Lucas 2:30  Porque han visto mis ojos tu salvación,

El mismo Espíritu que proveyó para sostener la esperanza de Simeón, proveyó para su gozo. Los que desean ver a Cristo deben ir a su templo. He aquí una confesión de su fe, que el Niño que tiene en sus brazos era el Salvador, la salvación misma, la salvación planificada por Dios. Se despide de este mundo. ¡Cuán pobre le parece este mundo al que tiene a Cristo en sus brazos, y la salvación a la vista! Véase aquí, cuán consoladora es la muerte de un hombre bueno; se va en paz con Dios, en paz con su conciencia, en paz con la muerte. Los que dieron la bienvenida a Cristo, pueden dar la bienvenida a la muerte.

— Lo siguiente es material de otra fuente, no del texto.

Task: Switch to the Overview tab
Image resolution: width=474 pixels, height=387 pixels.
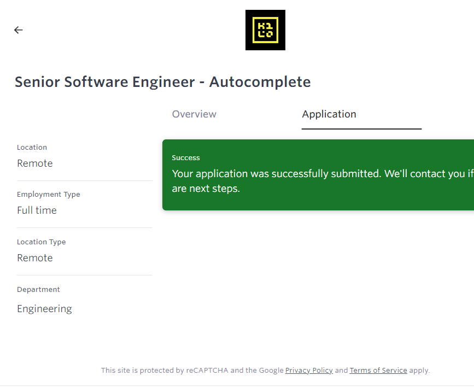Action: point(194,114)
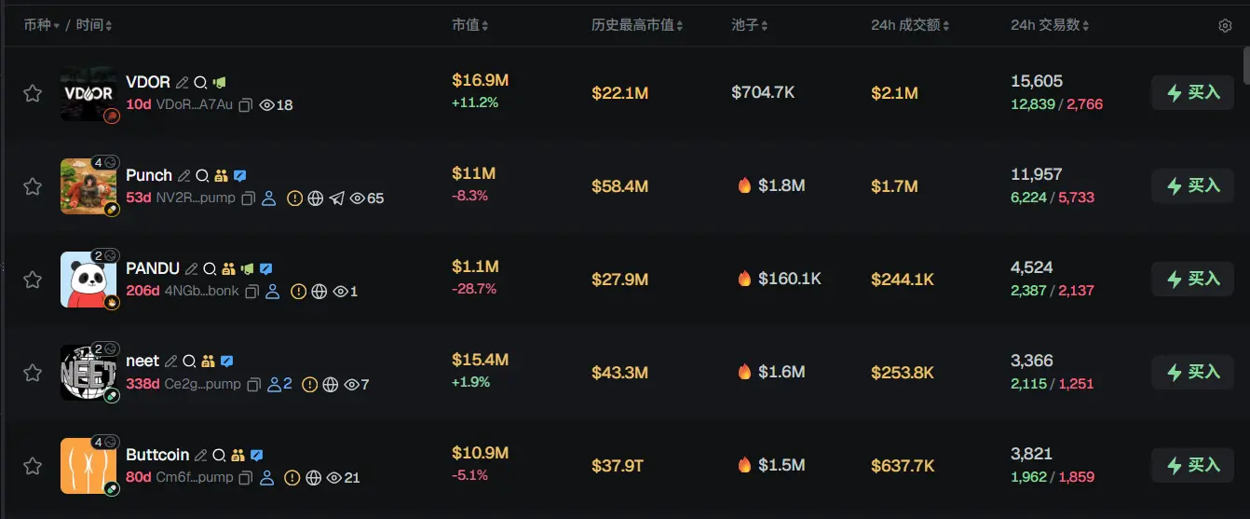Sort by 池子 column header
This screenshot has height=519, width=1250.
(x=750, y=25)
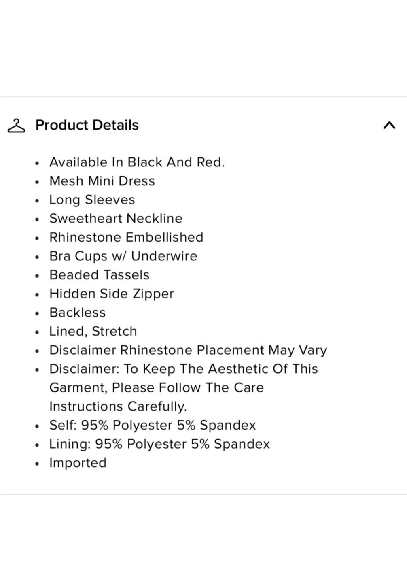This screenshot has height=583, width=407.
Task: Select the 'Beaded Tassels' detail
Action: click(100, 275)
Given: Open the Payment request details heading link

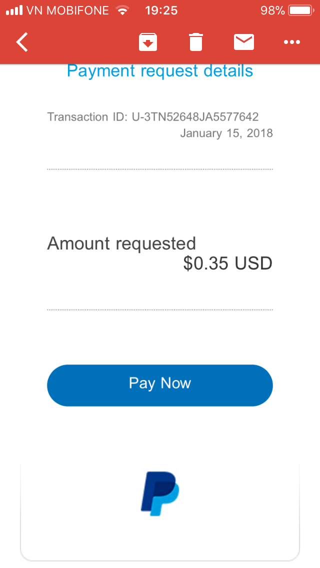Looking at the screenshot, I should pos(160,71).
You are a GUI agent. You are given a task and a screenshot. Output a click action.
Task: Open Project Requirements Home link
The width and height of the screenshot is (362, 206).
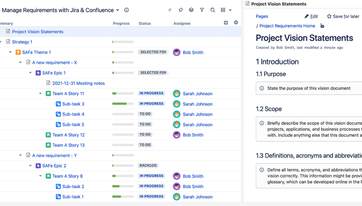tap(287, 26)

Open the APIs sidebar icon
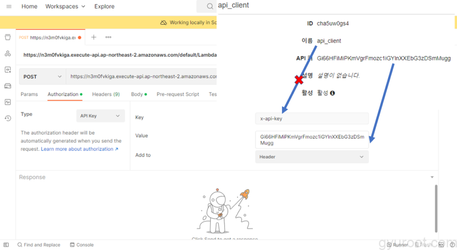[8, 54]
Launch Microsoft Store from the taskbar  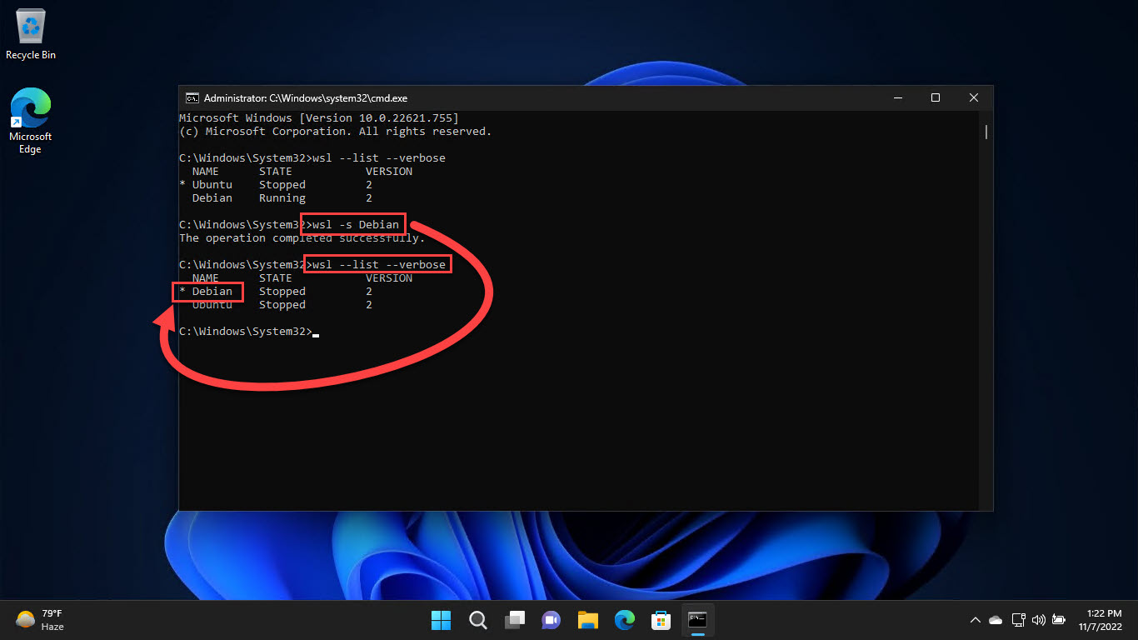[661, 620]
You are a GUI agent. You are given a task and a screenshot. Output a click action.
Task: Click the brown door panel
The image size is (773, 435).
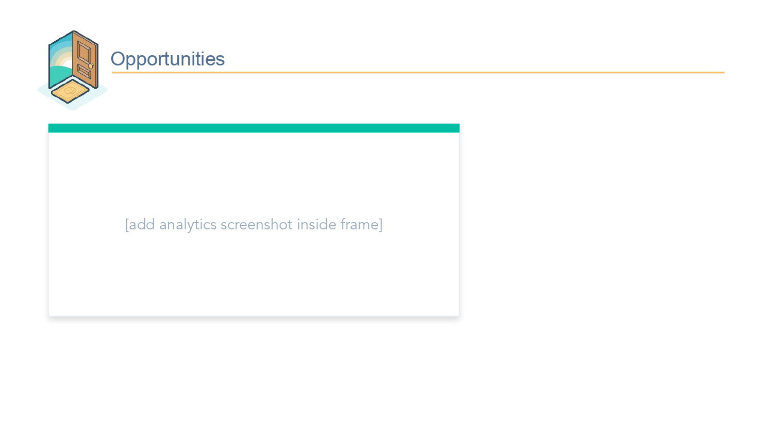pyautogui.click(x=86, y=59)
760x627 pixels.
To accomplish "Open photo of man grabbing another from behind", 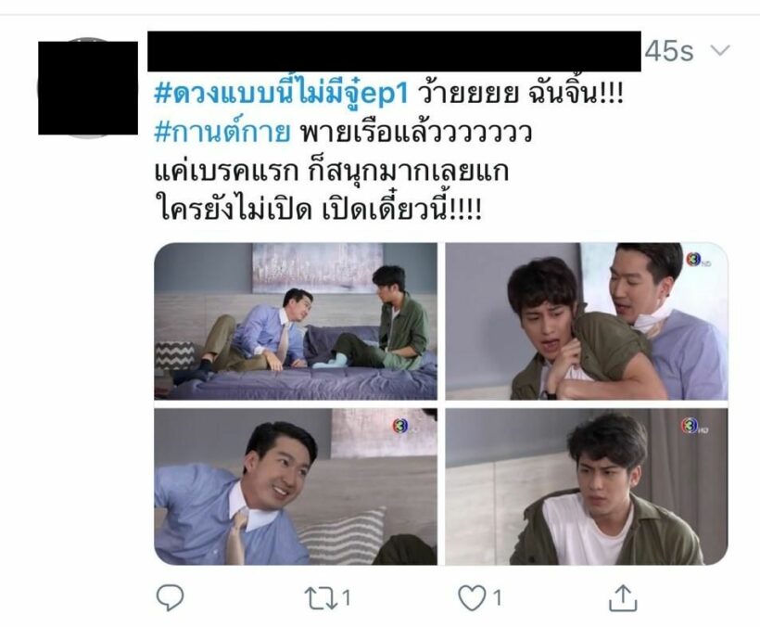I will pyautogui.click(x=587, y=321).

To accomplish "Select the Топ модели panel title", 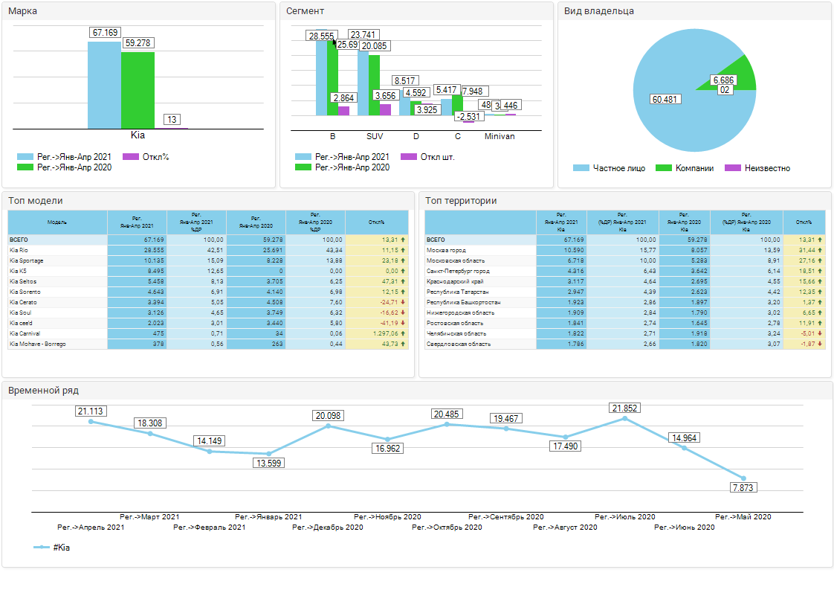I will pyautogui.click(x=36, y=201).
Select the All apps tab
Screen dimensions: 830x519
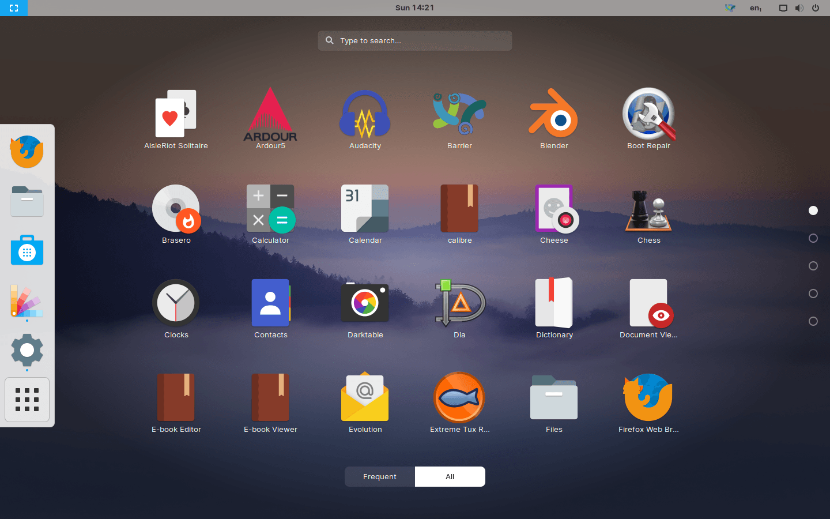pos(450,476)
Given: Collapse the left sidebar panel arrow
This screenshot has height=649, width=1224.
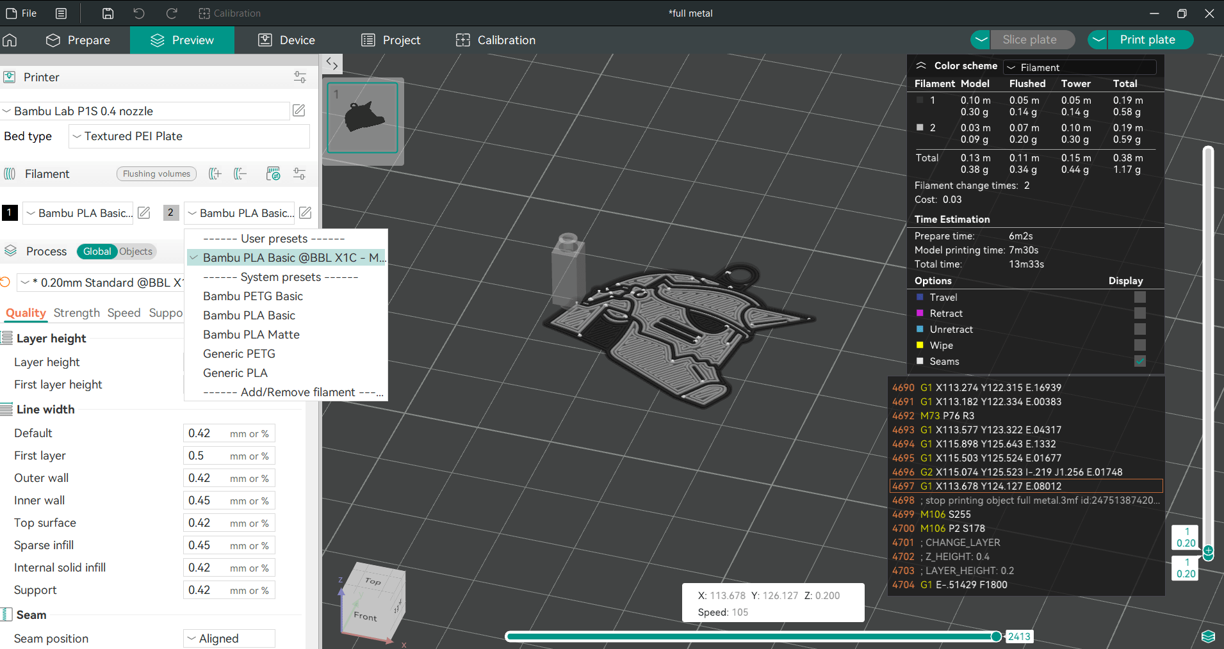Looking at the screenshot, I should coord(332,63).
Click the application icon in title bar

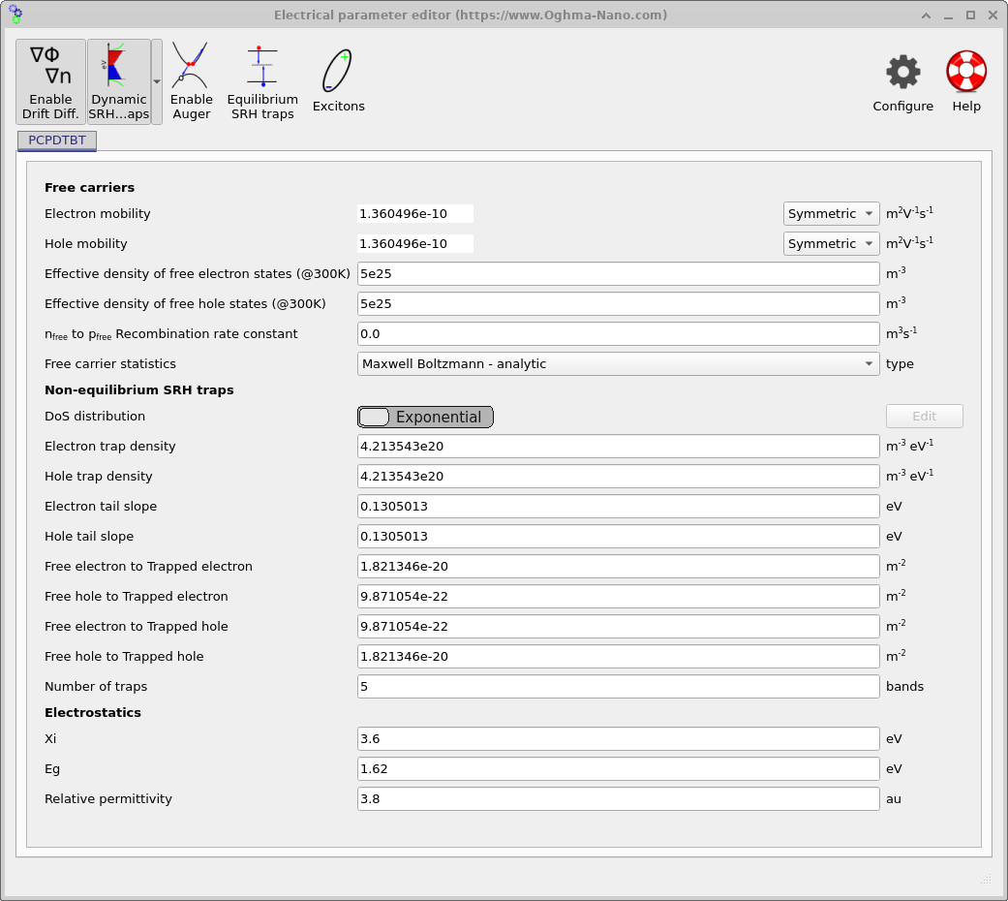15,15
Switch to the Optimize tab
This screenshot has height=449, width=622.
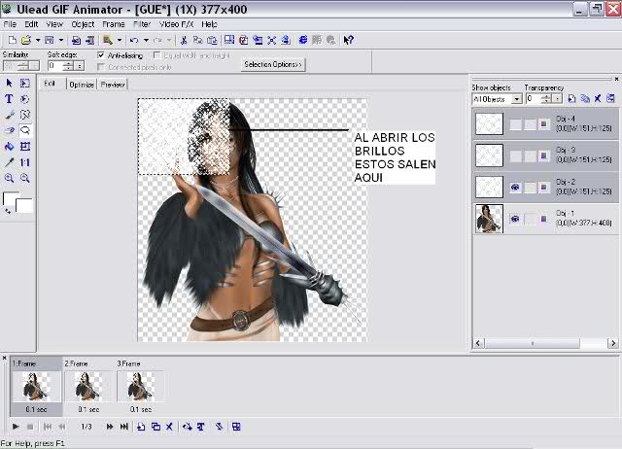click(82, 85)
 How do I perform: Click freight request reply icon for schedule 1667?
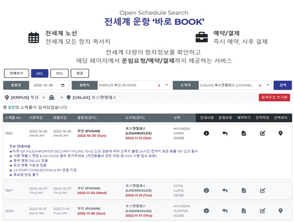coord(225,190)
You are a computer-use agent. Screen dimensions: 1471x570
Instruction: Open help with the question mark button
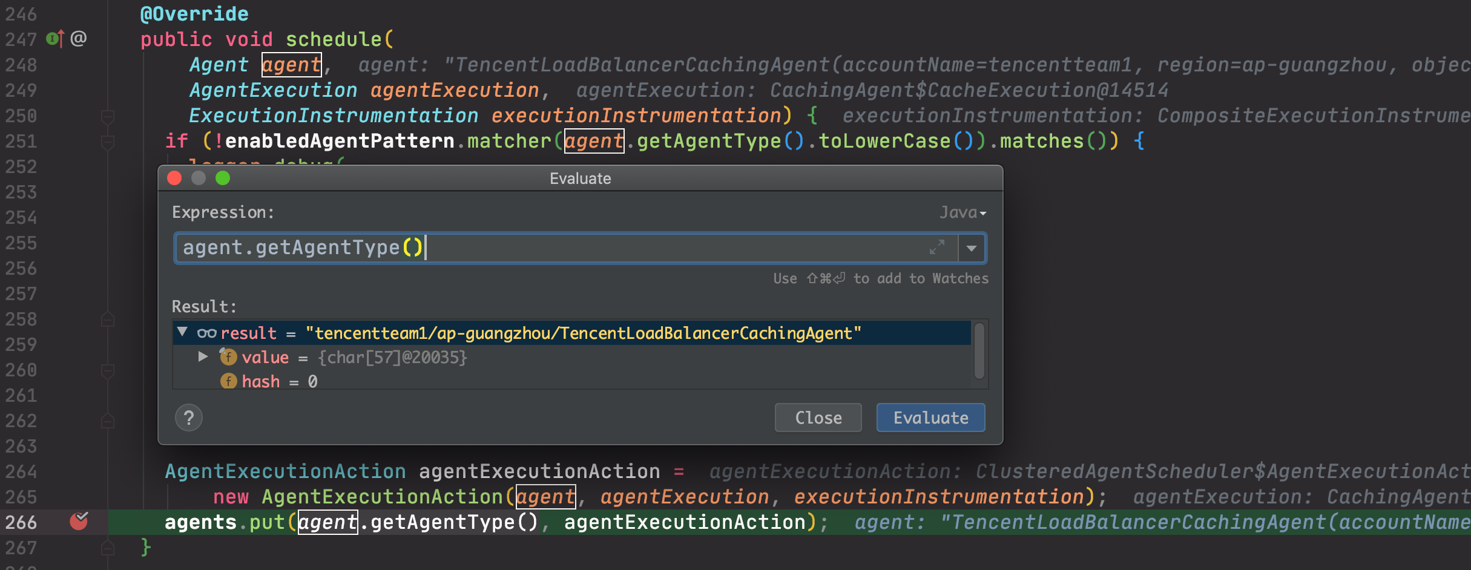click(189, 418)
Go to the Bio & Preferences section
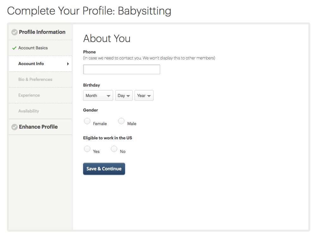The image size is (320, 237). [x=35, y=80]
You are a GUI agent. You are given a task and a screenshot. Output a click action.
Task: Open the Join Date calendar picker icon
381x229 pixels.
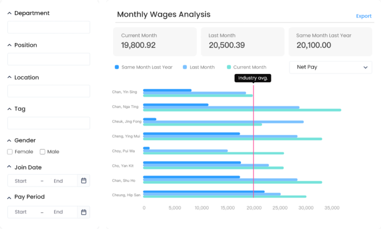[x=83, y=181]
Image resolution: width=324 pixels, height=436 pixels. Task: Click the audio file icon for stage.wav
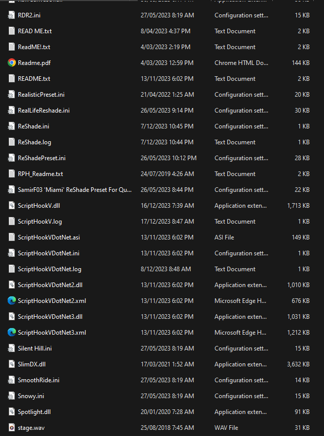(x=12, y=428)
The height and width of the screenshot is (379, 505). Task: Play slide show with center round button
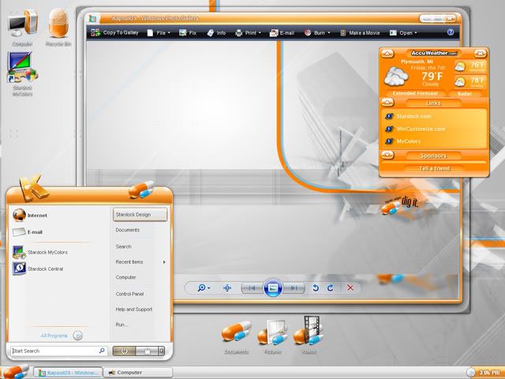[272, 288]
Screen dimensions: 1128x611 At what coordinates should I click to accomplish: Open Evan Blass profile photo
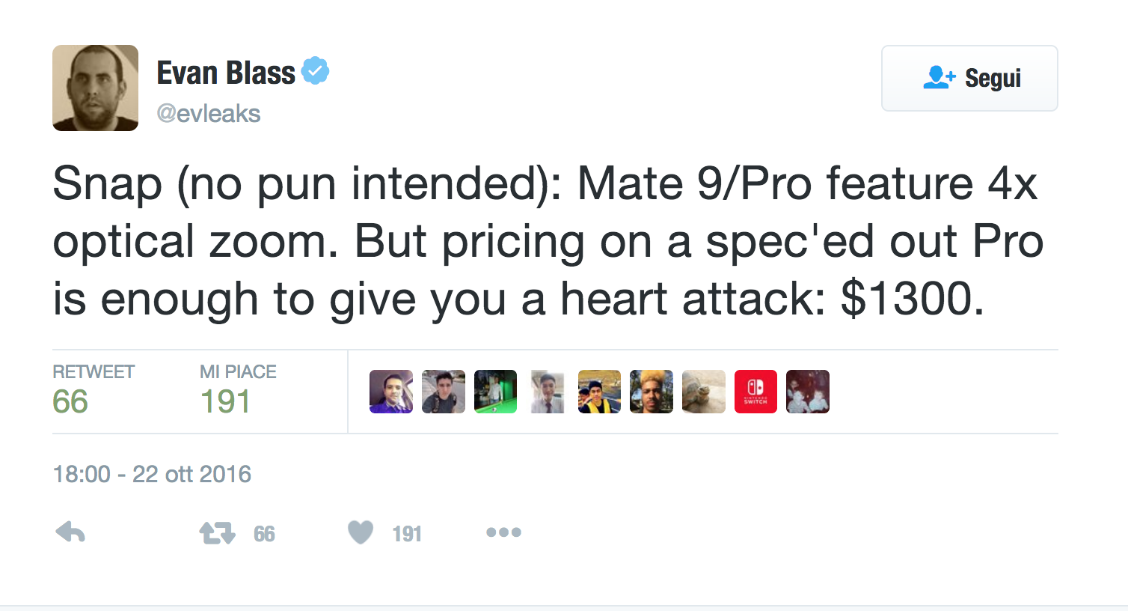[x=95, y=88]
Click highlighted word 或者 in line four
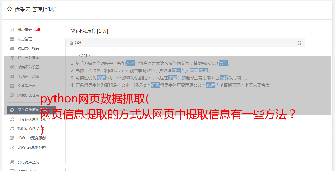This screenshot has width=335, height=171. [x=211, y=85]
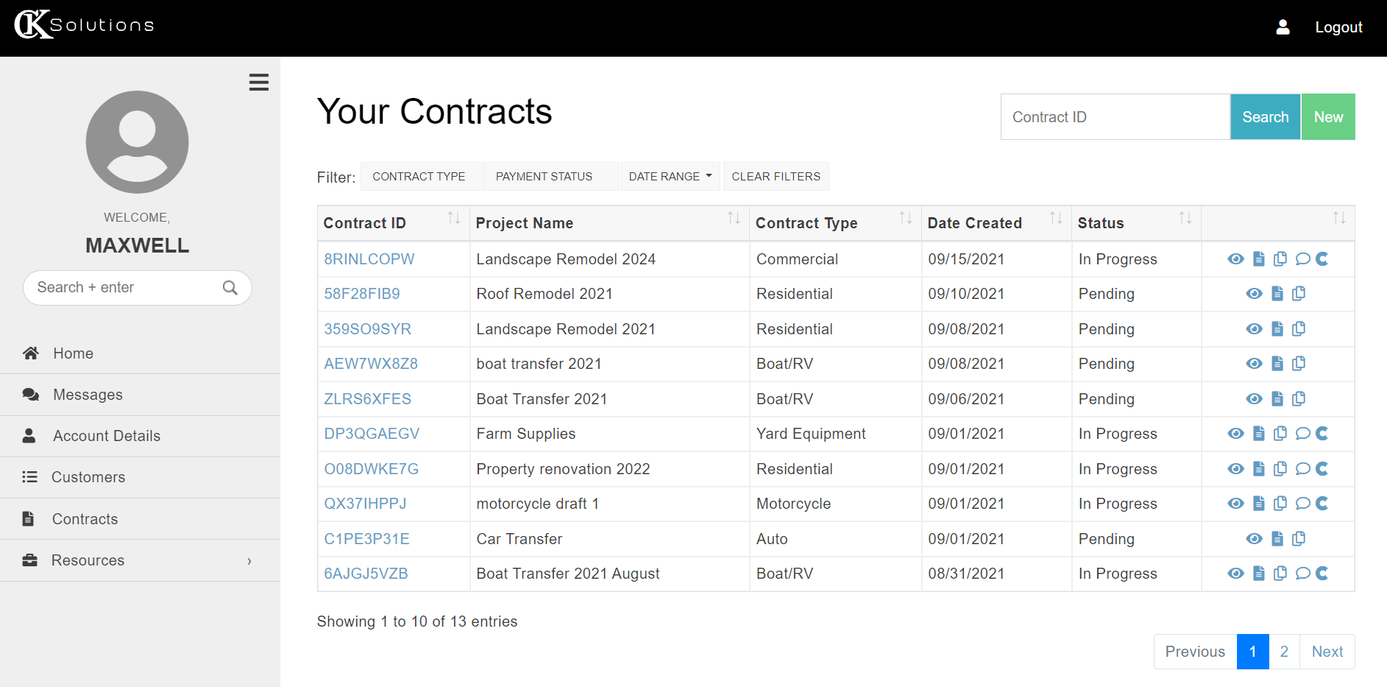Click the green New contract button

point(1328,117)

José y María se maravillaban antes las cosas que se decían del Niño. Simeón les muestra igualmente cuánta razón tenían para regocijarse con temblor. Aún se habla contra Jesús, su doctrina y su pueblo; aún se niega y blasfema su verdad y su santidad; su palabra predicada sigue siendo la piedra de toque del carácter de los hombres. Los buenos afectos secretos de las mentes de algunos, serán revelados al abrazar a Cristo; las corrupciones secretas de los demás serán reveladas por su enemistad con Cristo. Los hombres serán juzgados por los pensamientos de sus corazones en relación a Cristo. Él será un Jesús sufriente; su madre sufrirá con Él debido a la cercanía de la relación y el afecto de ella.